**Task description**: Decide whether each statement agrees with the text about Henrik Asheim below, answering yes or no and quoting the deciding words: (a) Asheim was elected to Bærum municipal council in 2007; (b) Asheim sought re-election as leader of the Bærum Conservatives in 2023; (c) Asheim was formally elected first deputy leader at the party conference on 17 February 2022.

First Deputy Leader of the Conservative Party
- Incumbent
- Assumed office 3 April 2022
- Leader: Erna Solberg Ine Eriksen Søreide
- Preceded by: Jan Tore Sanner

Minister of Research and Higher Education
- In office 24 January 2020 – 14 October 2021
- Prime Minister: Erna Solberg
- Preceded by: Iselin Nybø
- Succeeded by: Ola Borten Moe

Minister of Education and Research
- Acting 15 September 2017 – 26 November 2017
- Prime Minister: Erna Solberg
- Preceded by: Torbjørn Røe Isaksen
- Succeeded by: Torbjørn Røe Isaksen

Leader of the Young Conservatives
- In office 22 June 2008 – 23 June 2012
- First Deputy: Eivind Saga Rolf Erik Tveten
- Second Deputy: Stefan Heggelund Camilla Strandskog
- Preceded by: Torbjørn Røe Isaksen
- Succeeded by: Paul Joakim Sandøy

Member of the Norwegian Parliament
- Incumbent
- Assumed office 1 October 2013
- Deputy: Thore Vestby Anne Kristine Linnestad Kari Sofie Bjørnsen
- Constituency: Akershus

Personal details
- Born: 21 August 1983 (age 43) Bærum, Akershus, Norway
- Party: Conservative
- Domestic partner: Simon Stisen (2022–present)

= Henrik Asheim =

Norwegian politician

Henrik Asheim (born 21 August 1983) is a Norwegian politician for the Conservative Party. He was leader of the Norwegian Young Conservatives from 2008 to 2012, and Minister of Higher Education from 2020 to 2021. He has also been a member of parliament for Akershus since 2013 and the party's first deputy leader since 2022.

==Political career==
===Party politics===
In 2007, Asheim was elected to Bærum municipal council. He was leader of the Norwegian Young Conservatives, the youth wing of the Conservative Party from 2008 to 2012. He had previously been deputy leader between 2007 and 2008.

He was elected the leader of the Bærum Conservatives on 29 November 2021, defeating the incumbent Siw Wikan with 91 votes. He didn't seek re-election in 2023 and was succeeded by Haakon Christopher Sandven on 28 November.

Following Jan Tore Sanner's announcement that he would step down as deputy leader, Asheim was among the favourites to succeed him, alongside Nikolai Astrup and Ine Eriksen Søreide. The latter later announced she wouldn't be seeking the deputy leadership, and Asheim was subsequently designated as first deputy leader on 17 February 2022. He was formally elected at the party conference on 3 April 2022.

He announced his candidacy for the leadership of the party a month after Erna Solberg announced her resignation following the 2025 election. He did however say he would withdraw his candidacy should front runner Ine Eriksen Søreide also seek the leadership, which he ultimately did upon her candidacy announcement on 6 November. The party's election committee designated him to continue in his role as first deputy leader on 11 December, with Søreide as leader and Ola Svenneby as second deputy leader. The trio were formally elected at the party's extrodinary convention on 14 February 2026.

**Provided material**:
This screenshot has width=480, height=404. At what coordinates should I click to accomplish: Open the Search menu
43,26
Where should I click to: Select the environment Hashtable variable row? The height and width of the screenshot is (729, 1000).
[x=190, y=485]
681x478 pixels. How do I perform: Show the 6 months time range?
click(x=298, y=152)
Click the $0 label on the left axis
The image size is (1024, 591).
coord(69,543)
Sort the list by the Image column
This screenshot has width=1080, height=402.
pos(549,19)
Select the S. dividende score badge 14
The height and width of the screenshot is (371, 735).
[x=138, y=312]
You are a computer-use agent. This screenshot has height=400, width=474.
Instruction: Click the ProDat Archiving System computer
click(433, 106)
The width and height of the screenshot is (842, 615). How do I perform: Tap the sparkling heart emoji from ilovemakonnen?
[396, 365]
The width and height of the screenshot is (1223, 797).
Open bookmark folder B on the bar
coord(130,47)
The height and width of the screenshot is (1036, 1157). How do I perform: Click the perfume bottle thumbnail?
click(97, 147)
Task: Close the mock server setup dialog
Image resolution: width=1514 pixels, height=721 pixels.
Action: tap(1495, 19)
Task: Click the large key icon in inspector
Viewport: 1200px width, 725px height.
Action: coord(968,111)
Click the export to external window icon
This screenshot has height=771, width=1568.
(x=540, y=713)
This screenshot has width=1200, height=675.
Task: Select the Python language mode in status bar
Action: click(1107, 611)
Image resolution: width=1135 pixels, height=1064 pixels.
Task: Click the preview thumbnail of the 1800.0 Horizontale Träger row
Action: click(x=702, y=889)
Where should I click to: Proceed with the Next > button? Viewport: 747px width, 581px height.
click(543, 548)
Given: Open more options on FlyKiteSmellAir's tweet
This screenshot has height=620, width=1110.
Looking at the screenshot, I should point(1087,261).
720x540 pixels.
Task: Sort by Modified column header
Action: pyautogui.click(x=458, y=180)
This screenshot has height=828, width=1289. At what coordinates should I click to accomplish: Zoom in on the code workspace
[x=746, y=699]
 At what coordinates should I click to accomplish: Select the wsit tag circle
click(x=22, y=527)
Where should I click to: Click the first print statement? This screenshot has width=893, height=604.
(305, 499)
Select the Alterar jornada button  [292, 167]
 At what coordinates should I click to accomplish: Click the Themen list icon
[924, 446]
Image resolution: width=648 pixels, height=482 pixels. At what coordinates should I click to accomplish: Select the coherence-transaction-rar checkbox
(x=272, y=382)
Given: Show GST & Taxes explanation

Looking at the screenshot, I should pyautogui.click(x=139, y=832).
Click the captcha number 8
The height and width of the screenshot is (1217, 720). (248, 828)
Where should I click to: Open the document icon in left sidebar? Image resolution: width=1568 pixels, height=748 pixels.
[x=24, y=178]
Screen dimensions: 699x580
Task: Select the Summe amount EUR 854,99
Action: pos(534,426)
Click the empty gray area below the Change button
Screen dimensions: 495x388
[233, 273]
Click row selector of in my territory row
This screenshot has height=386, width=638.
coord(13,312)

**Answer to the exercise**:
(a) Yes: "In 2007, Asheim was elected to Bærum municipal council."
(b) No: "He didn't seek re-election in 2023"
(c) No: "He was formally elected at the party conference on 3 April 2022."